**Task statement:** Copy the forum thread on temporary vehicle import permits below word for word.

**Supplied text:**
— START —
# Temporary Vehicle Import Permits



## HolyMole (Jan 3, 2009)

If we enter with our vehicle on, say, 1 November, on a 180 day tourist /visitor permit (and the Temporary Vehicle Import permit), can we fly home for a few weeks, say during Christmas, then fly back to Mexico, all within that 180 day period, and still have our vehicle be "legal" - as long as it leaves Mexico before the original 180 period has expired?

I realize we would have to obtain new tourist/visitor cards on re-entry after our Christmas at home, but how would Customs or Immigration know we had left a vehicle behind? Wouldn't we be OK as long as the vehicle leaves Mexico on or before the expiry date on the sticker?


----------



## chicois8 (Aug 8, 2009)

You are not supposed to leave Mexico on an FMM, the vehicle would be considered abandoned. If you read the TIP papers it says as much, it basically states the TIP is valid as long as the FMM is valid, if you fly out the FMM is collected and becomes in-valid hence the TIP becomes in-valid...look at your FMM, in the area where customs stamped it there should be a silhouette of an auto meaning you entered by car, if there is a silhouette of an airplane you entered by air...
Now I know someone will chime in stating they did what you suggest and did not have a problem but it was still illegal and if caught could have meant loosing their wheels..........


----------



## TundraGreen (Jul 15, 2010)

HolyMole said:


> If we enter with our vehicle on, say, 1 November, on a 180 day tourist /visitor permit (and the Temporary Vehicle Import permit), can we fly home for a few weeks, say during Christmas, then fly back to Mexico, all within that 180 day period, and still have our vehicle be "legal" - as long as it leaves Mexico before the original 180 period has expired?
— END —
**Given data:**
— START —
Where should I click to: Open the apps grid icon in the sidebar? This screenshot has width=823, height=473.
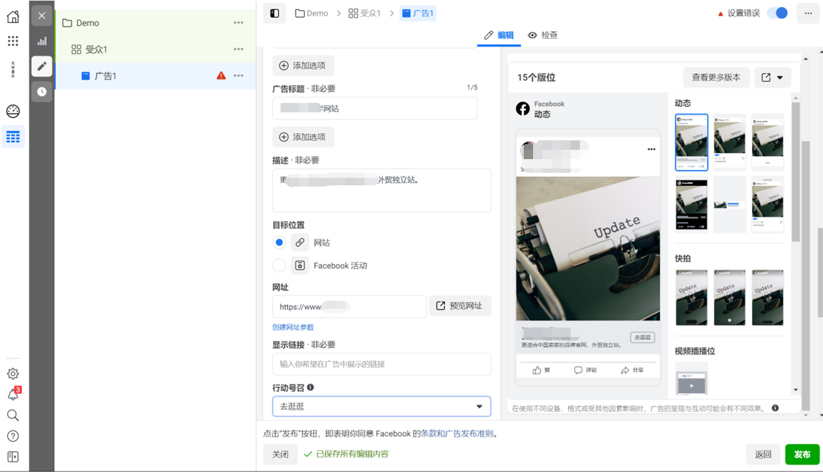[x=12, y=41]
— END —
— START —
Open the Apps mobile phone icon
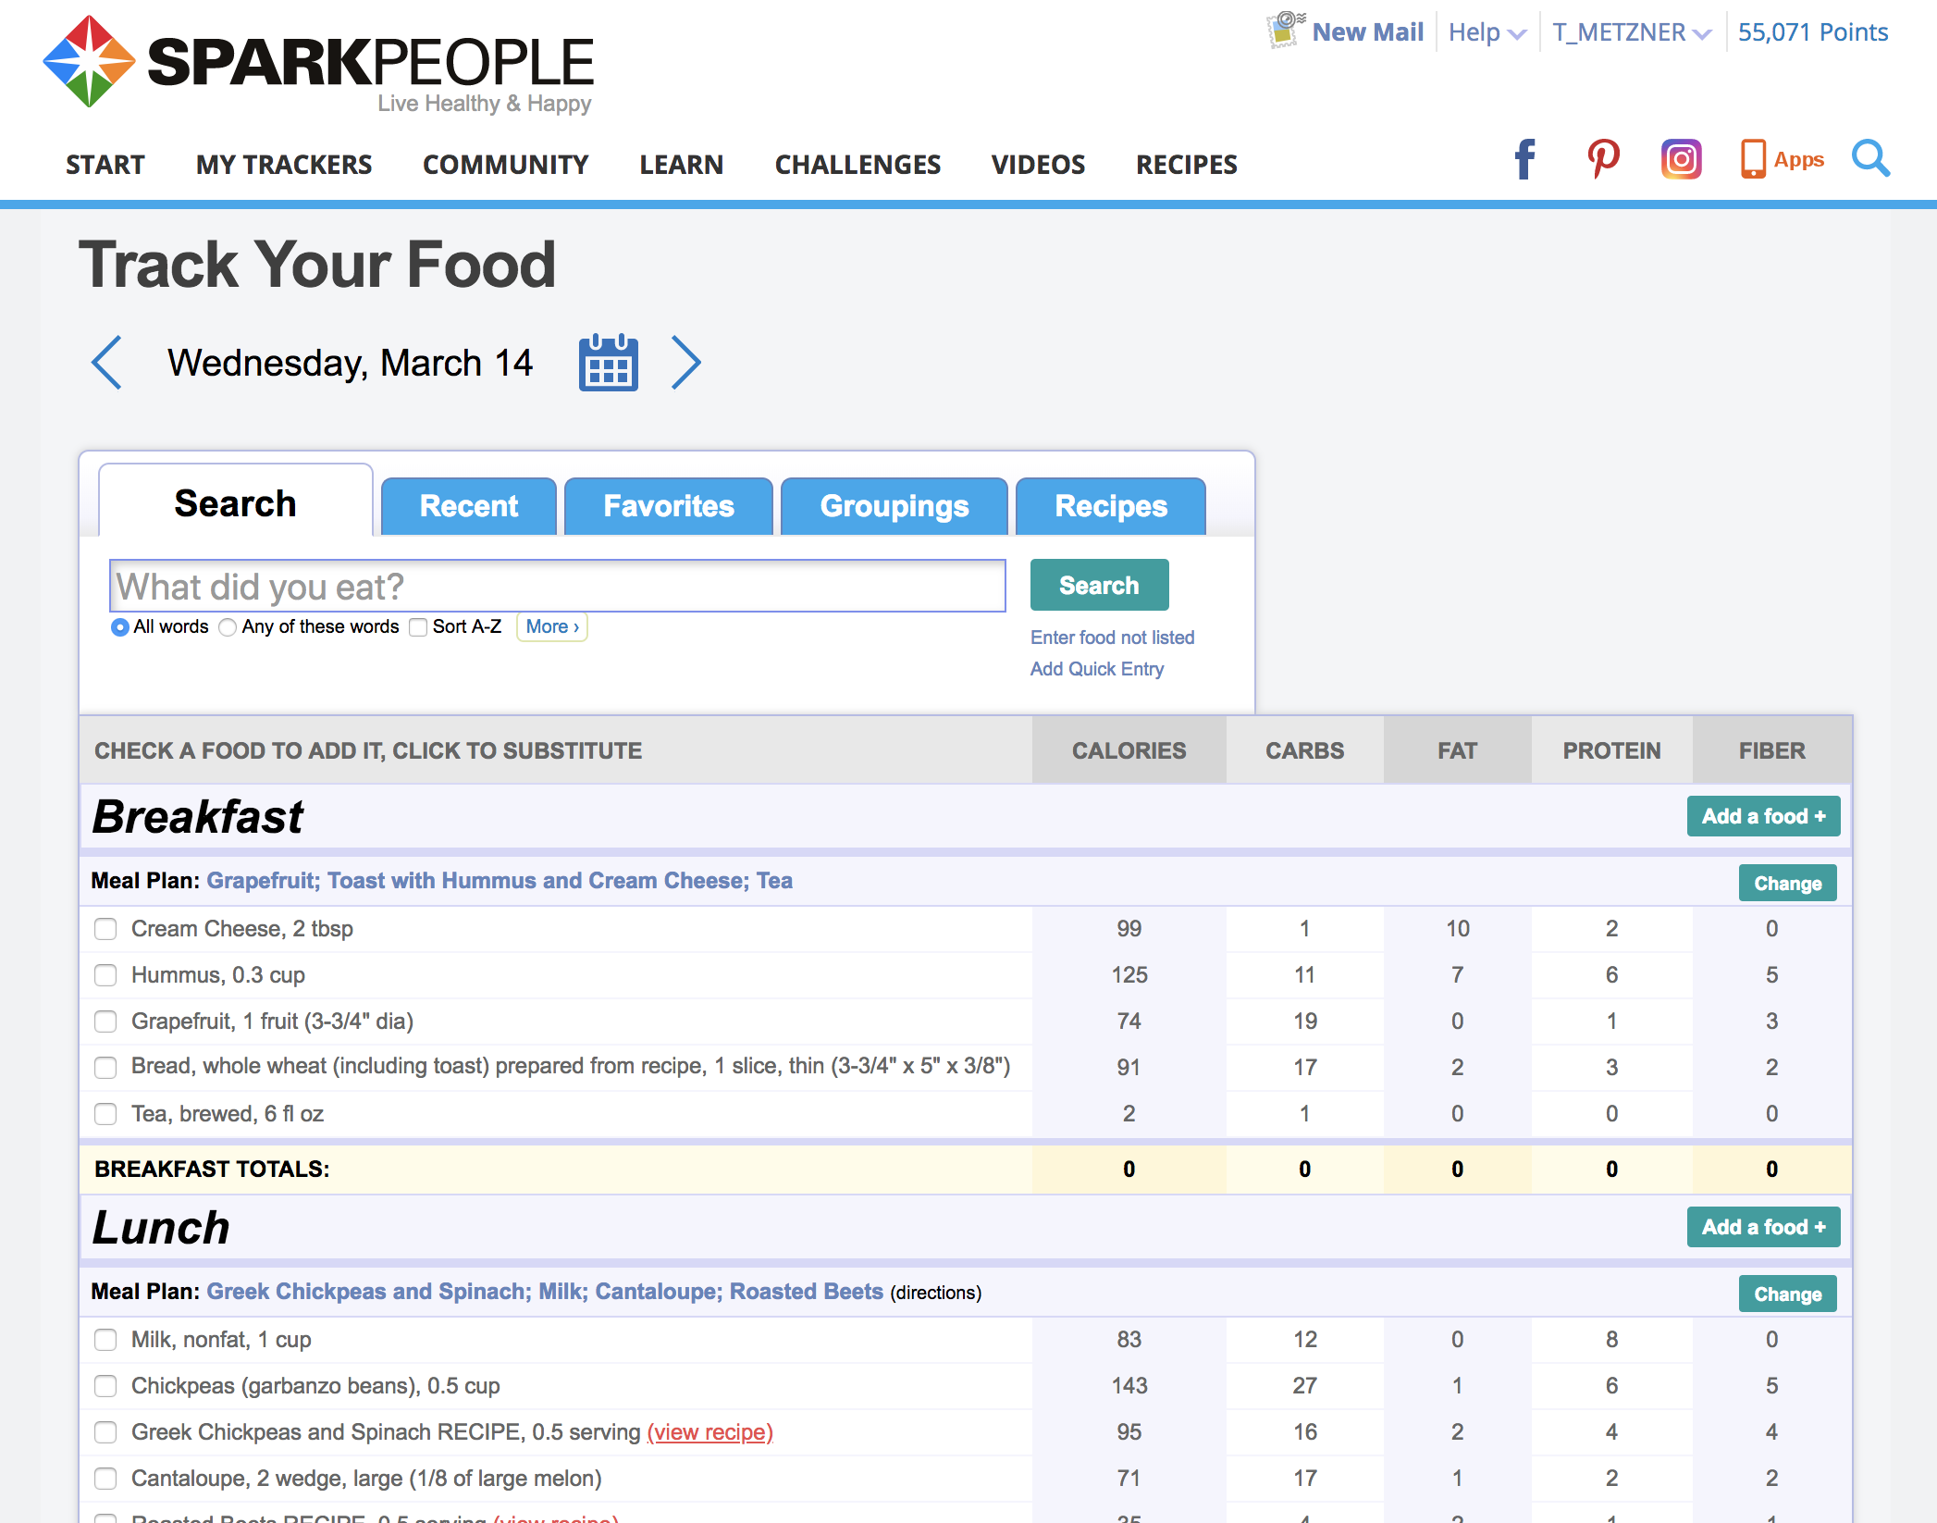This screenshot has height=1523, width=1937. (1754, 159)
— END —
— START —
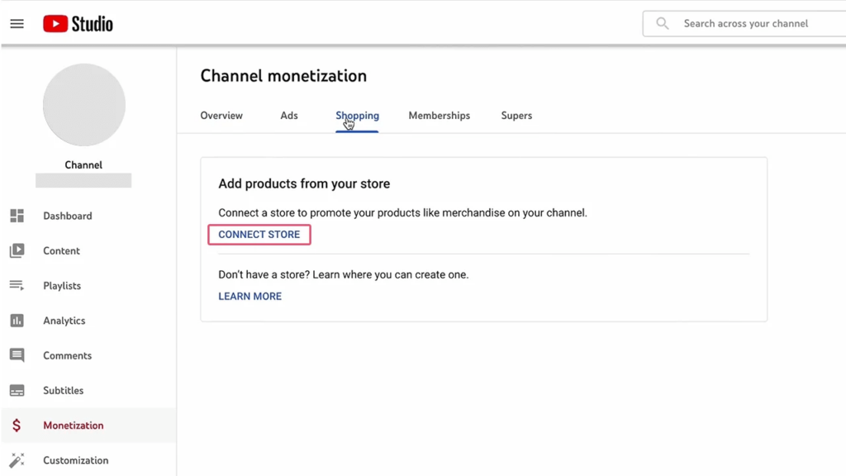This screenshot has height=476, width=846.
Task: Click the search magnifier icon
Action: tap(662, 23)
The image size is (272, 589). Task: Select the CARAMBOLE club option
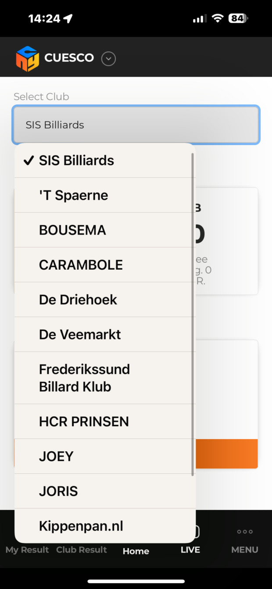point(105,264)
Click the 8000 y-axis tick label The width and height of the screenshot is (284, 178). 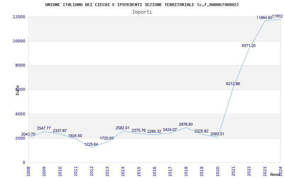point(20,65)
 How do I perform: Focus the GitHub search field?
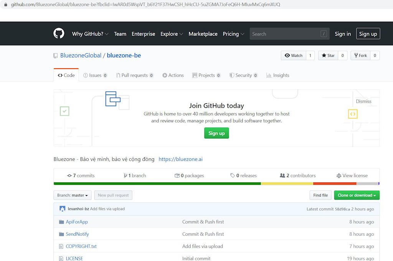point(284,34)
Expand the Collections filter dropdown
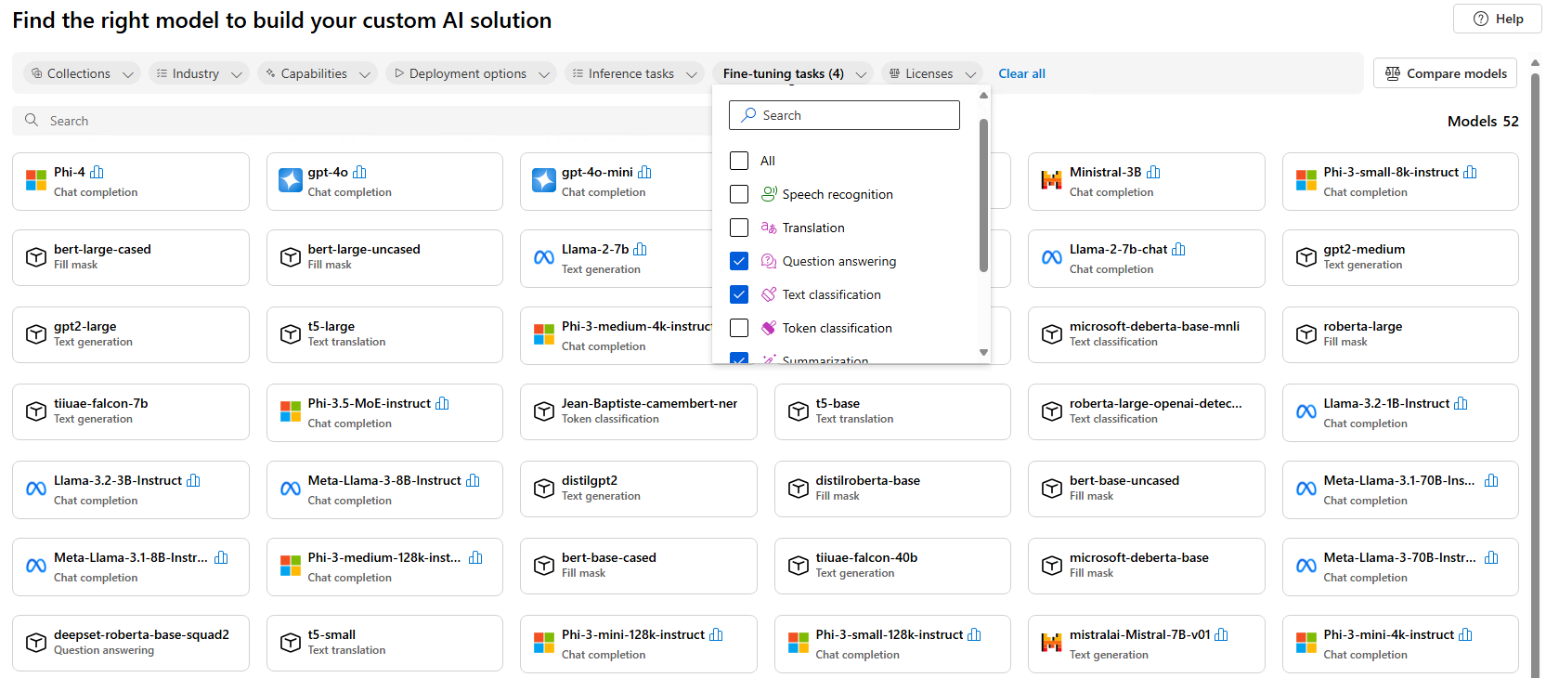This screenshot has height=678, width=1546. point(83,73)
— END —
**Expected answer:**
# Temporary Vehicle Import Permits



## HolyMole (Jan 3, 2009)

If we enter with our vehicle on, say, 1 November, on a 180 day tourist /visitor permit (and the Temporary Vehicle Import permit), can we fly home for a few weeks, say during Christmas, then fly back to Mexico, all within that 180 day period, and still have our vehicle be "legal" - as long as it leaves Mexico before the original 180 period has expired?

I realize we would have to obtain new tourist/visitor cards on re-entry after our Christmas at home, but how would Customs or Immigration know we had left a vehicle behind? Wouldn't we be OK as long as the vehicle leaves Mexico on or before the expiry date on the sticker?


----------



## chicois8 (Aug 8, 2009)

You are not supposed to leave Mexico on an FMM, the vehicle would be considered abandoned. If you read the TIP papers it says as much, it basically states the TIP is valid as long as the FMM is valid, if you fly out the FMM is collected and becomes in-valid hence the TIP becomes in-valid...look at your FMM, in the area where customs stamped it there should be a silhouette of an auto meaning you entered by car, if there is a silhouette of an airplane you entered by air...
Now I know someone will chime in stating they did what you suggest and did not have a problem but it was still illegal and if caught could have meant loosing their wheels..........


----------



## TundraGreen (Jul 15, 2010)

HolyMole said:


> If we enter with our vehicle on, say, 1 November, on a 180 day tourist /visitor permit (and the Temporary Vehicle Import permit), can we fly home for a few weeks, say during Christmas, then fly back to Mexico, all within that 180 day period, and still have our vehicle be "legal" - as long as it leaves Mexico before the original 180 period has expired?